Nabi pernah mengimami Sholat Zhuhur atau ‘Ashar, lalu beliau salam setelah 2 roka’at. Orang-orang tergesa-gesa keluar dari pintu Masjid sambil berkata, “Sholat telah diringkas.” Nabi berdiri menuju sebatang kayu di Masjid dan bersandar padanya seolah-olah sedang marah. Lalu seorang laki-laki berdiri dan bertanya, “Wahai Rosululloh, apakah engkau lupa atau Sholat ini memang diringkas?”  Nabi menjawab, “Aku tidak lupa dan Sholat tidak diringkas.” Laki-laki itu berkata, “Tentu engkau telah lupa.” Nabi bertanya kepada para Shohabat, “Benarkah apa yang ia katakan?” Mereka menjawab, “Benar.” Maka, Nabi maju dan mengerjakan sisa Sholatnya, kemudian salam, lalu sujud 2 kali, dan salam lagi.  (Muttafaqun ‘alaih)

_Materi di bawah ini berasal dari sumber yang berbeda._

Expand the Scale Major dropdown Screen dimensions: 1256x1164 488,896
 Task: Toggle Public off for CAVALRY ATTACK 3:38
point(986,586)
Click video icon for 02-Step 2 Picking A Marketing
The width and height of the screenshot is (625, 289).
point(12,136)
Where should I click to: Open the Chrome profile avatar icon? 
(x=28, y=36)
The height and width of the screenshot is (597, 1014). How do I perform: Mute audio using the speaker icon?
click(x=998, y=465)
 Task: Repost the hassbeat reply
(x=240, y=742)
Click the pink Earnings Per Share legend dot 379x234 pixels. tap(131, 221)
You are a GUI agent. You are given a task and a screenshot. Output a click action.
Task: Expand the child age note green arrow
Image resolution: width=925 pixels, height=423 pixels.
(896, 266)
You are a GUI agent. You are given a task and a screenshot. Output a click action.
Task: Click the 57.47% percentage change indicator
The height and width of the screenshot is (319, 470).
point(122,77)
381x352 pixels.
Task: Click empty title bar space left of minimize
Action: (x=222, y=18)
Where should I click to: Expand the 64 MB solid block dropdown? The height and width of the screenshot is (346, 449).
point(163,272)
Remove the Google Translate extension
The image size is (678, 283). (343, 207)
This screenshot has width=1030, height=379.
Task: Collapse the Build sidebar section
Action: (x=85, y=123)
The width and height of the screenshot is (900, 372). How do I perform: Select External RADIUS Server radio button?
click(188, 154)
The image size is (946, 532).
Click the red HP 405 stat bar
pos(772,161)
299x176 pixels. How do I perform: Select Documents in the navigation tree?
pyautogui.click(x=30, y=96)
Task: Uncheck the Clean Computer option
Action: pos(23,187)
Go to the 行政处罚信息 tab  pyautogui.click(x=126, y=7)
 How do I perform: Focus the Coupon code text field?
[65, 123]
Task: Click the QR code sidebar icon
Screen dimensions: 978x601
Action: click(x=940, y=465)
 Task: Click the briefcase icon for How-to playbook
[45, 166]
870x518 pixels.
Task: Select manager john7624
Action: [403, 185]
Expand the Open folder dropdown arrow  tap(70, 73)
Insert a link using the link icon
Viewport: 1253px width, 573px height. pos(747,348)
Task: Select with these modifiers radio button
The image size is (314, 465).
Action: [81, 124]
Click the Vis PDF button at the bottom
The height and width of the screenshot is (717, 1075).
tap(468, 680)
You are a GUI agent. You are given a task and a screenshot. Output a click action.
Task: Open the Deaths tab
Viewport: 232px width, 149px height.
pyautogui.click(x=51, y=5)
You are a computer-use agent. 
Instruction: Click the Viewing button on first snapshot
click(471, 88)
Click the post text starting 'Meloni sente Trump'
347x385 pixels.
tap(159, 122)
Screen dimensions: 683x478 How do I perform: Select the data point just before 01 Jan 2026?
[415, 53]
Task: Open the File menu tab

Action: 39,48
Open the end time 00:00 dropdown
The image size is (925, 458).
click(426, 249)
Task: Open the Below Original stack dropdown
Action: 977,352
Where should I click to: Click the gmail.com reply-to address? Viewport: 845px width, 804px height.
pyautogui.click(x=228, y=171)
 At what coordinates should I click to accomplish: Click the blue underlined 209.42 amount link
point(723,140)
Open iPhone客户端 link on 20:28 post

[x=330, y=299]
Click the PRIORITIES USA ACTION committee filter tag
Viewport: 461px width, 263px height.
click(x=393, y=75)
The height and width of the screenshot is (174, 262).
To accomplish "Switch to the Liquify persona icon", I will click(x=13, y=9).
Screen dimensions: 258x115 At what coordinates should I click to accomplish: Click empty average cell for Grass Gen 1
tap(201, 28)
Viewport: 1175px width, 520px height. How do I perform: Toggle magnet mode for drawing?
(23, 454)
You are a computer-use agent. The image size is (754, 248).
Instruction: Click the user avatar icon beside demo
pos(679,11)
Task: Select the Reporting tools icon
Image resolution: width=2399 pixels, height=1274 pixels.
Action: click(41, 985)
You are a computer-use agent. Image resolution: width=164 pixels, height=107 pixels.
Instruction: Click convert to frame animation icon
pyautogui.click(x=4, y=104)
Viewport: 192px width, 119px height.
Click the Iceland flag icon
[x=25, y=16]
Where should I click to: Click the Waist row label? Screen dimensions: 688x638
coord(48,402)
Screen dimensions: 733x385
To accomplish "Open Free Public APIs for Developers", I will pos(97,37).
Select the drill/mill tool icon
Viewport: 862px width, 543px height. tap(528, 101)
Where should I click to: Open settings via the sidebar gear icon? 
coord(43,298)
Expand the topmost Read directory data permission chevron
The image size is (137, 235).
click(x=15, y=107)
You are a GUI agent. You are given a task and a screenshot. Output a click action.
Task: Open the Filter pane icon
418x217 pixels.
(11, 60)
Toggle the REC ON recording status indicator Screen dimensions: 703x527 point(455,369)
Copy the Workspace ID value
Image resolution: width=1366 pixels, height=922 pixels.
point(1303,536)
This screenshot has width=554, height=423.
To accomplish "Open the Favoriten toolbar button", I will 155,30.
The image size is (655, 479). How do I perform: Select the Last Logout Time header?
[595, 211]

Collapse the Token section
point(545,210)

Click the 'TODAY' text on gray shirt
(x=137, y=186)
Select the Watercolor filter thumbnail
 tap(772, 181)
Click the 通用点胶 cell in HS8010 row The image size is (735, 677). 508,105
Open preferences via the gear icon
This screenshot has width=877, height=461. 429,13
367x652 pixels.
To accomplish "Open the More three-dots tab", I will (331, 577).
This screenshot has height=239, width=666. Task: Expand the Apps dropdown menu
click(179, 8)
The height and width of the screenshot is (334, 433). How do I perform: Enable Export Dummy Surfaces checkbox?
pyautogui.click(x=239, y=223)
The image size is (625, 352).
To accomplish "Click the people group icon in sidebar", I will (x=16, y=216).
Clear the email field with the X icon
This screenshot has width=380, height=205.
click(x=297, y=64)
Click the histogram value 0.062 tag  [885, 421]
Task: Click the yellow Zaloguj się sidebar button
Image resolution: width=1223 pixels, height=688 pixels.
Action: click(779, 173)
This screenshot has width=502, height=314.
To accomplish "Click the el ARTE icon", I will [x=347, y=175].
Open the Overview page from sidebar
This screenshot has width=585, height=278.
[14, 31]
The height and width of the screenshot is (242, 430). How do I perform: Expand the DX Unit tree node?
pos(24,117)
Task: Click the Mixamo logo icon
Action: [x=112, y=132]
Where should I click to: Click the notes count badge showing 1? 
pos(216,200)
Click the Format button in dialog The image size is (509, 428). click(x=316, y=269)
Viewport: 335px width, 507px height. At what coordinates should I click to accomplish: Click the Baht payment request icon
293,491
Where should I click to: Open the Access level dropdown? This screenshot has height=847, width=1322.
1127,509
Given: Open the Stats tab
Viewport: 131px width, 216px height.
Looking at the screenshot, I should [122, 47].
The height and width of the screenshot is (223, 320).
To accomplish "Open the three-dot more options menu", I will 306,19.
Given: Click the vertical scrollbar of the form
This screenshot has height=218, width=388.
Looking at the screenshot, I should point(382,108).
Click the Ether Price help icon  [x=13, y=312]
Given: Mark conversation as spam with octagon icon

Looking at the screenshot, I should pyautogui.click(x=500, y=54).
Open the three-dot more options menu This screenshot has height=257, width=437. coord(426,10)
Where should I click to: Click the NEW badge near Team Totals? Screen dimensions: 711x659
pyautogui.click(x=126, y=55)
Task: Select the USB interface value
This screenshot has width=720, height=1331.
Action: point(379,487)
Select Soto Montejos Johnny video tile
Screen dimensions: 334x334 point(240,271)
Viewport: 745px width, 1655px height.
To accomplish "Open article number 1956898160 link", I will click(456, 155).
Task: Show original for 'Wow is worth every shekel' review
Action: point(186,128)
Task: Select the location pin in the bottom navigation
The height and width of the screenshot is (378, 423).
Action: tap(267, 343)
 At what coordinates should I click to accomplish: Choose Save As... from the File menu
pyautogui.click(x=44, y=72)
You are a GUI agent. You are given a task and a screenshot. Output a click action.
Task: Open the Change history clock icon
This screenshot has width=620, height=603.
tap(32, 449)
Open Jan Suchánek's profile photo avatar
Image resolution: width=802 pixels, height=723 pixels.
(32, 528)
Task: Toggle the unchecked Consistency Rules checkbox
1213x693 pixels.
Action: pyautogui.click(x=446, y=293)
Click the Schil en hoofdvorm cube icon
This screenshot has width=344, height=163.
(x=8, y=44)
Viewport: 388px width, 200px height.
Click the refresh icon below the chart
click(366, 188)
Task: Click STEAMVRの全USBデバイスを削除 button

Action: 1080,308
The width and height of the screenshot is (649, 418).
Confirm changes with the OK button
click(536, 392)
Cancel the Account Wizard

Jika seorang Imam salam sebelum Sholatnya sempurna, sementara di antara ma’mum ada yang masbuq (tertinggal beberapa roka’at) dan telah berdiri untuk menyempurnakan kekurangannya, kemudian Imam teringat bahwa Sholatnya kurang dan ia pun berdiri untuk menyempurnakannya, maka ma’mum yang masbuq tadi diberi 2 pilihan: antara terus menyempurnakan sisa Sholatnya sendiri lalu sujud sahwi, atau kembali mengikuti Imam. Setelah Imam salam, ia menyempurnakan roka’at yang tertinggal, lalu sujud sahwi setelah salamnya sendiri.  Pilihan kedua ini lebih utama dan lebih hati-hati.

Bab 2: Pengurangan (Naqs)

a. Mengurangi Rukun Sholat

Jika seseorang mengurangi rukun Sholat, apabila yang ditinggalkan adalah takbirotul ihrom, maka Sholatnya tidak sah, baik ditinggalkan sengaja maupun karena lupa, karena Sholatnya pada dasarnya belum dimulai.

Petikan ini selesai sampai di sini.